● **TASK OBJECTIVE**
Would you give the entries below again, precisely as they are written?
**** THE INPUT
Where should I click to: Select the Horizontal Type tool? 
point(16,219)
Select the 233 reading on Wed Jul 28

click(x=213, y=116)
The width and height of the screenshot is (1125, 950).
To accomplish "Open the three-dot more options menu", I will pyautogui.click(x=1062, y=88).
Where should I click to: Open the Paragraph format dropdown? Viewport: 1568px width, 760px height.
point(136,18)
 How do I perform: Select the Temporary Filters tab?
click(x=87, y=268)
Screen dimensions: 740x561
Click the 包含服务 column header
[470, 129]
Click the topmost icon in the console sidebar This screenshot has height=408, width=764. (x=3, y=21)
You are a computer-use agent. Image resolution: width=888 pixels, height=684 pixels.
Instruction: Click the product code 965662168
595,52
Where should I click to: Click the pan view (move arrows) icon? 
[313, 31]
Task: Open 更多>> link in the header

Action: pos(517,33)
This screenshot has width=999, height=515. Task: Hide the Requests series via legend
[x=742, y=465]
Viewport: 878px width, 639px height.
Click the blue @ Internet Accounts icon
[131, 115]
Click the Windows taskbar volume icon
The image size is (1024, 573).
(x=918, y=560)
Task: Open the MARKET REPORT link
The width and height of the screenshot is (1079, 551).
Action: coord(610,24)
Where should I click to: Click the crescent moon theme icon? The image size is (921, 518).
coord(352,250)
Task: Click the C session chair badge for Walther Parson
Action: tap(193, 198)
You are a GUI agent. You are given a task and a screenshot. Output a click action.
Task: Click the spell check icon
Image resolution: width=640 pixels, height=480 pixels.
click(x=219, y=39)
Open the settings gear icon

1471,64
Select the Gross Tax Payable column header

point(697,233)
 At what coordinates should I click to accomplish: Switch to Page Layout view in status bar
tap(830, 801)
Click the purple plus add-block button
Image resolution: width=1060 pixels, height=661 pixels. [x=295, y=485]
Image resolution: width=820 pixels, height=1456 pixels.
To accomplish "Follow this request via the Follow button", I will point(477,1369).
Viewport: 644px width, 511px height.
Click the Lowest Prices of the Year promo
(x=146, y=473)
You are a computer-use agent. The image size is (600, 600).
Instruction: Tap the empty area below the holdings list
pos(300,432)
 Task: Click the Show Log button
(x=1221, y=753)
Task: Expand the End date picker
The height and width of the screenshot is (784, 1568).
********
● **WRITTEN ANSWER**
Where should I click to: Select the Horizontal Type tool? 
point(16,219)
Select the 233 reading on Wed Jul 28

click(x=213, y=116)
The width and height of the screenshot is (1125, 950).
To accomplish "Open the three-dot more options menu", I will pyautogui.click(x=1062, y=88).
Where should I click to: Open the Paragraph format dropdown? Viewport: 1568px width, 760px height.
point(136,18)
 How do I perform: Select the Temporary Filters tab?
click(x=87, y=268)
Screen dimensions: 740x561
Click the 包含服务 column header
[470, 129]
Click the topmost icon in the console sidebar This screenshot has height=408, width=764. (x=3, y=21)
You are a computer-use agent. Image resolution: width=888 pixels, height=684 pixels.
Instruction: Click the product code 965662168
595,52
Where should I click to: Click the pan view (move arrows) icon? 
[313, 31]
Task: Open 更多>> link in the header

Action: pos(517,33)
This screenshot has width=999, height=515. Task: Hide the Requests series via legend
[x=742, y=465]
Viewport: 878px width, 639px height.
Click the blue @ Internet Accounts icon
[131, 115]
Click the Windows taskbar volume icon
The image size is (1024, 573).
(x=918, y=560)
Task: Open the MARKET REPORT link
The width and height of the screenshot is (1079, 551).
Action: coord(610,24)
Where should I click to: Click the crescent moon theme icon? The image size is (921, 518).
coord(352,250)
Task: Click the C session chair badge for Walther Parson
Action: tap(193, 198)
You are a GUI agent. You are given a task and a screenshot. Output a click action.
Task: Click the spell check icon
Image resolution: width=640 pixels, height=480 pixels.
click(x=219, y=39)
Open the settings gear icon

1471,64
Select the Gross Tax Payable column header

point(697,233)
 At what coordinates should I click to accomplish: Switch to Page Layout view in status bar
tap(830, 801)
Click the purple plus add-block button
Image resolution: width=1060 pixels, height=661 pixels. [x=295, y=485]
Image resolution: width=820 pixels, height=1456 pixels.
To accomplish "Follow this request via the Follow button", I will point(477,1369).
Viewport: 644px width, 511px height.
Click the Lowest Prices of the Year promo
(x=146, y=473)
You are a computer-use agent. The image size is (600, 600).
Instruction: Tap the empty area below the holdings list
pos(300,432)
 Task: Click the Show Log button
(x=1221, y=753)
Task: Expand the End date picker
The height and width of the screenshot is (784, 1568).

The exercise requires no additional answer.